I'm running a variance decomposition to understand how different predictors contribute to explaining the variance in a variable of interest. I'm using fitExtractVarPartModel from the variancePartition package in R (which I realize is old at this point, but I'm trying to keep with the code I have since it works nicely with figures I made a while back).

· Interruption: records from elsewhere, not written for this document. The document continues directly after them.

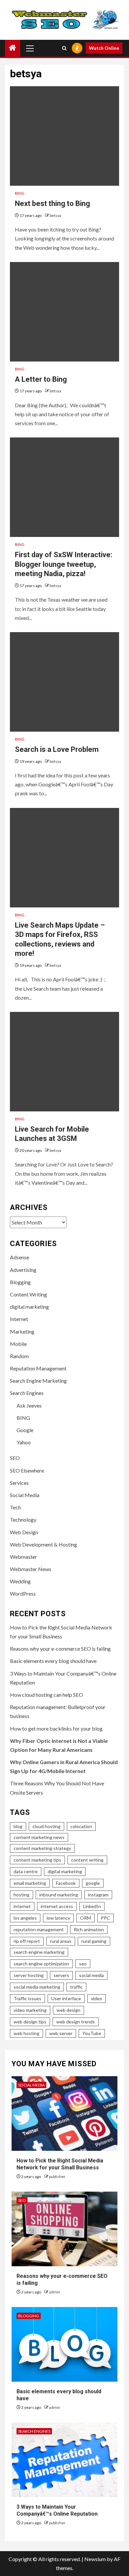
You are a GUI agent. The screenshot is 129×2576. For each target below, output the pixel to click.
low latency (58, 1918)
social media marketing (37, 1987)
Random (19, 1356)
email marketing (30, 1883)
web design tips (30, 2021)
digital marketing (29, 1306)
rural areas (60, 1941)
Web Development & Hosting (43, 1544)
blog (18, 1826)
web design (68, 2010)
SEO (15, 1458)
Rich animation (89, 1929)
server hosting (29, 1975)
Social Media (24, 1495)
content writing (87, 1860)
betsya (55, 215)
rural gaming (94, 1941)
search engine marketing (39, 1952)
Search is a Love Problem (57, 749)
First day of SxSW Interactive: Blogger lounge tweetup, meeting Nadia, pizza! (63, 564)
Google (25, 1430)
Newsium (95, 2559)
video (96, 1998)
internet (22, 1906)
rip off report (27, 1941)
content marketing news (39, 1837)
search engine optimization (41, 1963)
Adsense (19, 1257)
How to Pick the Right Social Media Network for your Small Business (60, 2164)
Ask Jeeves (29, 1405)
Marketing (22, 1331)
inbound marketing (58, 1894)
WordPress (23, 1593)
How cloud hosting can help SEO (46, 1694)
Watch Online (104, 48)
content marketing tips (37, 1860)
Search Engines (27, 1393)
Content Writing (28, 1294)
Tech (15, 1507)
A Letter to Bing (41, 379)
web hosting (26, 2033)
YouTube (91, 2033)
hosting (21, 1894)
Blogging (20, 1282)
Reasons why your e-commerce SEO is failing (60, 1648)
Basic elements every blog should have (53, 1661)
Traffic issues (27, 1998)
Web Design (24, 1532)
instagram (98, 1894)
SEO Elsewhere (27, 1470)
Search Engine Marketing (38, 1380)
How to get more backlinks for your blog (56, 1728)
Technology (23, 1519)
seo (83, 1963)
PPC (105, 1918)
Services (19, 1483)
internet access (57, 1906)
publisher (57, 2176)
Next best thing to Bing (52, 203)
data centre (26, 1871)
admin (54, 2291)
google (93, 1883)
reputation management (39, 1929)
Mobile (18, 1344)
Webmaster (23, 1556)
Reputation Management (38, 1368)
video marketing (30, 2010)
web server (60, 2033)
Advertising (23, 1270)
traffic (76, 1987)
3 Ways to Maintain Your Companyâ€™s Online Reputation (57, 2510)
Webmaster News (30, 1569)
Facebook (66, 1883)
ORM (85, 1918)
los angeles (25, 1918)
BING (19, 193)
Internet (19, 1319)
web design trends (75, 2021)
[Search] (64, 48)
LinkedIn (92, 1906)
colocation (81, 1826)
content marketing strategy (42, 1848)
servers (61, 1975)
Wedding (20, 1581)
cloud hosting (46, 1826)
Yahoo (24, 1442)
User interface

I'm trying to understand the variance contributions for each term below:
var2 ~ var1 + (1|age) + (1|species) + (1|year) + (1|plant), where var1 is a continuous variable and the rest are categorical.

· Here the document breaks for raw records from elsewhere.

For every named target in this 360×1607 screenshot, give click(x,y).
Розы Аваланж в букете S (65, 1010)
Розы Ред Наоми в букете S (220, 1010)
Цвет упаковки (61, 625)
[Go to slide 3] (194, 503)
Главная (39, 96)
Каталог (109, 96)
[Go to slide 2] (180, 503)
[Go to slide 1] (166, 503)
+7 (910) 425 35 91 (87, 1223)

However, I'm wondering if I can do this, given that 'age' only has two levels, and a random effect should typically have > 10 levels. Is this rule not relevant when running a variance decomposition as I am now?
The following works, except for the issue of only two levels in the random effect 'age':
form <- ~ var1 + (1|age) + (1|species) + (1|year) + (1|plant)
matrix <- df %>%
ungroup() %>%
mutate(id = row_number()) %>%
select(id, log_lfm) %>%
pivot_wider(names_from = id,
values_from = log_lfm)
varPart <- fitExtractVarPartModel(matrix, form, df)
varPart
When I try treating that as a fixed effect, such that the form is:
form <- ~ var1 + age + (1|species) + (1|year) + (1|plant)
Then I get this message:
Error in checkModelStatus(fitInit, showWarnings = showWarnings, colinearityCutoff = colinearityCutoff) : Categorical variables modeled as fixed effect: age_new The results will not behave as expected and may be very wrong!!
Can I just go with the original version?